CIS 501
Spring 2003

Assignment 02L - Lessons to be Learned from Assignment 2

Assignment 2 (the merge-sort part) is a pretty difficult, complex assignment. The final code is not long, but it IS complicated. I just want to take a few minutes here and point out some issues related to this assignment. You may find this useful in guiding your study for the exam. Consider these issues as things to remember for the future.

  1. This is an assignment in which group discussion and group work can be highly beneficial. So … if you are not in a group, I will help you get into one. Let me know by e-mail, as soon as possible. If you have changed your group in any way from the last time, also let me know.
  2. We always run around like lunatics preaching top-down approaches to programming. But the top-down approach does not work so well in this case. In fact, it is often the case that the top-down approach, by itself, is difficult to use. In this problem, and others, unless you have a clear picture of how the bottom, most detailed pieces of a program will work, it is nearly impossible to decide what the upper pieces will look like.
  3. We started out today taking a top-down approach, writing out, in English, what needed to be done in the outer two loops of the sort-merge function. But then we spent the rest of the class talking about the lowest level code – the function (called merge_two_runs) that merges two runs of length k (one from each input file) and writes the resulting run to an output file. If you take the time to fully understand how this function works, I would bet that the remaining work needed to finish the entire sort-merge problem will be minimal.

  4. As we began working on the merge_two_runs function, we constantly kept a focus on a sample set of data, partially sorted (worked through two Phases) and we examined what needed to be done to get Phase 3 working. We started small, with the very first step needed – namely reading a data item from each of the two input files, and then comparing these two data items. As we went along, we
  5. When we felt confident that the basic algorithm for merge_two_runs looked pretty good, we then began to look at the test for end of run and the copy operations. We actually figured out the test for end of run mechanism, but not the copy. Note that these two pieces of the sort-merge problem would fall below the merge_two_runs subproblem. In other words, they are subproblems of the subproblem.
  6. (continuation of 4) If I asked you now to draw a hierarchy chart, the sort-merge function problem would appear at the top. Underneath would be an initialization box (including a distribution function that would appear underneath the initialization box), a termination box, and a process box. The process box, which contains steps to be repeated, might read something like this:
  7. for k = 1 to k == log2n, repeat Phase k: merge runs of length 2 k-1 into runs of length 2k.
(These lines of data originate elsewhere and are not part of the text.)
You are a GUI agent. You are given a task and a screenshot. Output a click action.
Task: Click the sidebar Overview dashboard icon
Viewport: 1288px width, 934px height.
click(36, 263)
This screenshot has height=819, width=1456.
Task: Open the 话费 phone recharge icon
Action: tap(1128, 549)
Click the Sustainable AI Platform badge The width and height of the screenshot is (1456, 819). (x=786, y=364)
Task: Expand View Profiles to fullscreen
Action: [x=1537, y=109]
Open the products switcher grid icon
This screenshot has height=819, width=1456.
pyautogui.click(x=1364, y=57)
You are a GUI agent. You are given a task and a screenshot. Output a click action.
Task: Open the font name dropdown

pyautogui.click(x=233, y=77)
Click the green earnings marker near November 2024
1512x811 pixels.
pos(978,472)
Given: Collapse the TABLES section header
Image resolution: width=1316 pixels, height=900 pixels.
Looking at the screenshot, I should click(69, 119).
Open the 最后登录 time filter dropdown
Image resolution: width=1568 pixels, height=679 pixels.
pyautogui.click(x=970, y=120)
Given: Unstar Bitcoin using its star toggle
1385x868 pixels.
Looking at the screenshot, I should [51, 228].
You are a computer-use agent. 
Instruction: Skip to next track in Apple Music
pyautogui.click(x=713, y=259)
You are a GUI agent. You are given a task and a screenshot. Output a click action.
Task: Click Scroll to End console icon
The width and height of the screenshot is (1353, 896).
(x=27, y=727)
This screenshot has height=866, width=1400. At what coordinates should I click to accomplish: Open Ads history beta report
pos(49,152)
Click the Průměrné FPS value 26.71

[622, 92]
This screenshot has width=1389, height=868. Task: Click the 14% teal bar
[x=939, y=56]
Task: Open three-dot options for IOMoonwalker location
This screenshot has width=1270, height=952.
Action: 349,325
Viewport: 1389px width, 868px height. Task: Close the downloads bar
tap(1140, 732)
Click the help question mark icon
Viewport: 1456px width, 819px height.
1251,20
    Underneath this step is another step to be repeated and it is essentially the merge_two_runs step. Under this step is at the very least, two more steps: determine when the end of a run is reached, and copy the remaining run to the output file. YOU SHOULD DRAW YOURSELF A COPY OF THIS HIERARCHY CHART AND ADD WHATEVER ITEMS YOU SEE FIT TO ADD.

  8. FINALLY: Whenever you program, you should always try to anticipate what we sometimes call the "end point cases" for your algorithms. For example, in the handout e-mailed to you yesterday, it was suggested (see item 2ii) that power_c and power_d should be equal. Well, there may be an end point case for which this is not true. Consider for example, the case where count_c = 16 and count_d = 17. Compute power_c and power_d. In theory, one of these values is 4 and the other is 5. Which value do we want in this case? What values of number and n do we need in this case? (Hint: n should be 64). How would you rewrite the note at the end of 2ii to correct this problem?